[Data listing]
▬▬▬▬▬▬

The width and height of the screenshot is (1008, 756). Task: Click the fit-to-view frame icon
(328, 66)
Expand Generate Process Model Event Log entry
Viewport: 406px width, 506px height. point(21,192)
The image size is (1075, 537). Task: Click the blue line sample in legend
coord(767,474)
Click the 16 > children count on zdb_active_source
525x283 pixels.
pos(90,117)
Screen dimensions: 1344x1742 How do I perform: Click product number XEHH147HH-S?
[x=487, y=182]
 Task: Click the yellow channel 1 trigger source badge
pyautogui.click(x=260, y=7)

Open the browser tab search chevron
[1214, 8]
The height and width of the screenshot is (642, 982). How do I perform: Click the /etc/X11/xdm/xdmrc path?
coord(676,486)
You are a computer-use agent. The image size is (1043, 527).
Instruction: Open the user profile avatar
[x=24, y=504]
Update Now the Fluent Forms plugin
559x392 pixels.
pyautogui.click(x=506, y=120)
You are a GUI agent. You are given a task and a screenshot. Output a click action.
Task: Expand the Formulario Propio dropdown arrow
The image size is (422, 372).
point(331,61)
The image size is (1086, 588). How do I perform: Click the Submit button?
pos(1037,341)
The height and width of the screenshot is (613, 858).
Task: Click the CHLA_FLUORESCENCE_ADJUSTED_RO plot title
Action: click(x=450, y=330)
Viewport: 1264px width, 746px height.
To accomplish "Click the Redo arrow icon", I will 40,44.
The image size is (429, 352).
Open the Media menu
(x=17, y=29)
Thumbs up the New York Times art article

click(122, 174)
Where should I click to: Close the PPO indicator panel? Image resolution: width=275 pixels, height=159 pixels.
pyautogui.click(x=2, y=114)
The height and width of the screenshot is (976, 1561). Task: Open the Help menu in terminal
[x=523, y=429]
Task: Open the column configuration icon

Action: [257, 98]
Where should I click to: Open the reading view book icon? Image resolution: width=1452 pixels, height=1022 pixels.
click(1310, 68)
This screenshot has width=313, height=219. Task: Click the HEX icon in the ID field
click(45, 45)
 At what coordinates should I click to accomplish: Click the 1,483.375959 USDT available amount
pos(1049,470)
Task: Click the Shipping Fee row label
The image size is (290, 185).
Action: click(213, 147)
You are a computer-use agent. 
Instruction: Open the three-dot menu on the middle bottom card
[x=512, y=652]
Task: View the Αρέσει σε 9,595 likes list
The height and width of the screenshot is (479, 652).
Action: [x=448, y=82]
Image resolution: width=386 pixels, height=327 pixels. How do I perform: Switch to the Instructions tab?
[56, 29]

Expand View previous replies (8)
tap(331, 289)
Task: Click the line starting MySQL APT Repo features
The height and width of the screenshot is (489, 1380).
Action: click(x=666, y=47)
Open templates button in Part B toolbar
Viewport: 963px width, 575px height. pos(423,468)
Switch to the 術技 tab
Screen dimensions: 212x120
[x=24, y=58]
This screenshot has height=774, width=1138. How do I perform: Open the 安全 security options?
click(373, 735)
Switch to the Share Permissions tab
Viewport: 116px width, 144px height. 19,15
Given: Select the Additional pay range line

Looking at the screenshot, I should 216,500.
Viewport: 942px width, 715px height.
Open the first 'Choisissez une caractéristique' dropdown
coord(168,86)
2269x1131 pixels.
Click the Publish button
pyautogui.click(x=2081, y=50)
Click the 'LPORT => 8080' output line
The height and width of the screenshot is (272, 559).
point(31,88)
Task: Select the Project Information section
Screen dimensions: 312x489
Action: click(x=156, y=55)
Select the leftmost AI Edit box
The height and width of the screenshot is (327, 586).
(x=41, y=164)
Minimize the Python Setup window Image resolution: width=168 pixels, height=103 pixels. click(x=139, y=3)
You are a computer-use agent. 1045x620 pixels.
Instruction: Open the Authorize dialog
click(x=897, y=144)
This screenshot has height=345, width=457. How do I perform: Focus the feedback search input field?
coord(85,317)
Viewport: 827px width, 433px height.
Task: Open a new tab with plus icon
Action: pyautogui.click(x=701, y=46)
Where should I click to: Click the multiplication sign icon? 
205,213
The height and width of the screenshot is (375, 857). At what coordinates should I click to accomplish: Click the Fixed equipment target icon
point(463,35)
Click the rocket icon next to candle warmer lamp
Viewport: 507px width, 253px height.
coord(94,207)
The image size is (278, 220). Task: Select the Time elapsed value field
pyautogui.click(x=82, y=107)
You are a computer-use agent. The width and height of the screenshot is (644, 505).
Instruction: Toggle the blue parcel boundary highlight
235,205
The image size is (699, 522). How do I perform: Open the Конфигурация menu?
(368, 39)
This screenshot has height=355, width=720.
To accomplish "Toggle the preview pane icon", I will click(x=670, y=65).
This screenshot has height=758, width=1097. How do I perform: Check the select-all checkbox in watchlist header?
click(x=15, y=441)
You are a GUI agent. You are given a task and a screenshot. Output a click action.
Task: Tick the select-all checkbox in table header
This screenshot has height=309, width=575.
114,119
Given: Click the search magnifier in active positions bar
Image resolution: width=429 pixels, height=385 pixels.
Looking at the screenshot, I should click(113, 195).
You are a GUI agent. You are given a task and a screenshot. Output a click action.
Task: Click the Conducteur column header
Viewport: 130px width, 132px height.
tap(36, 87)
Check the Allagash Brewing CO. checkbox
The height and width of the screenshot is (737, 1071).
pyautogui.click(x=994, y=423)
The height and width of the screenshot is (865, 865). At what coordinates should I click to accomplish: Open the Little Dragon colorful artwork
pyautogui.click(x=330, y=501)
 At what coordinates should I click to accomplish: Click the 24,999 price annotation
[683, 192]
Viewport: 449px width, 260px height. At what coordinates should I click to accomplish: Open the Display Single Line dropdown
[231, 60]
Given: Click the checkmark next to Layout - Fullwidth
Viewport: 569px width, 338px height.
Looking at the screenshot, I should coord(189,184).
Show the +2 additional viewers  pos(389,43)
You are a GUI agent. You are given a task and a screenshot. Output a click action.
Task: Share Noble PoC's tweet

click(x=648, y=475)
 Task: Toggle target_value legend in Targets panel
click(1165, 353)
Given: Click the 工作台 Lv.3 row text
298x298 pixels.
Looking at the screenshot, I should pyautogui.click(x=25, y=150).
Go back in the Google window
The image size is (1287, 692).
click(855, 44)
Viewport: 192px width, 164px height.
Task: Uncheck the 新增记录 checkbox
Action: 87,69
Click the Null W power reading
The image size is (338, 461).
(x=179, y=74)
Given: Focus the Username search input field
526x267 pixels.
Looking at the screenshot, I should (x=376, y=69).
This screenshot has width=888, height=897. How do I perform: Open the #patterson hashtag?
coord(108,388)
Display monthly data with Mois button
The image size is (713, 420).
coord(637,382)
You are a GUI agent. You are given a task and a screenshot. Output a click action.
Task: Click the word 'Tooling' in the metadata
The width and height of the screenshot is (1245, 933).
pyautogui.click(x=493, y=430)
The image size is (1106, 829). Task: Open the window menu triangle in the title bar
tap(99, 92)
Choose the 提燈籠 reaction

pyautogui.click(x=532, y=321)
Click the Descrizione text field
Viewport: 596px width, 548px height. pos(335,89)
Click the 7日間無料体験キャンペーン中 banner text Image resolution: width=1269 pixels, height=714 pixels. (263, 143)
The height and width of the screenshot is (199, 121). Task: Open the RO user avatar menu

▬▬▬▬▬▬

What you should do:
Please copy everything from the line containing "The height and width of the screenshot is (375, 857)." down to the line containing "pyautogui.click(x=82, y=107)", with "Time elapsed" swapped for "Time remaining" and all else left as is.

Solution for this exercise:
The height and width of the screenshot is (375, 857). At what coordinates should I click to accomplish: Click the Fixed equipment target icon
point(463,35)
Click the rocket icon next to candle warmer lamp
Viewport: 507px width, 253px height.
coord(94,207)
The image size is (278, 220). Task: Select the Time remaining value field
pyautogui.click(x=82, y=107)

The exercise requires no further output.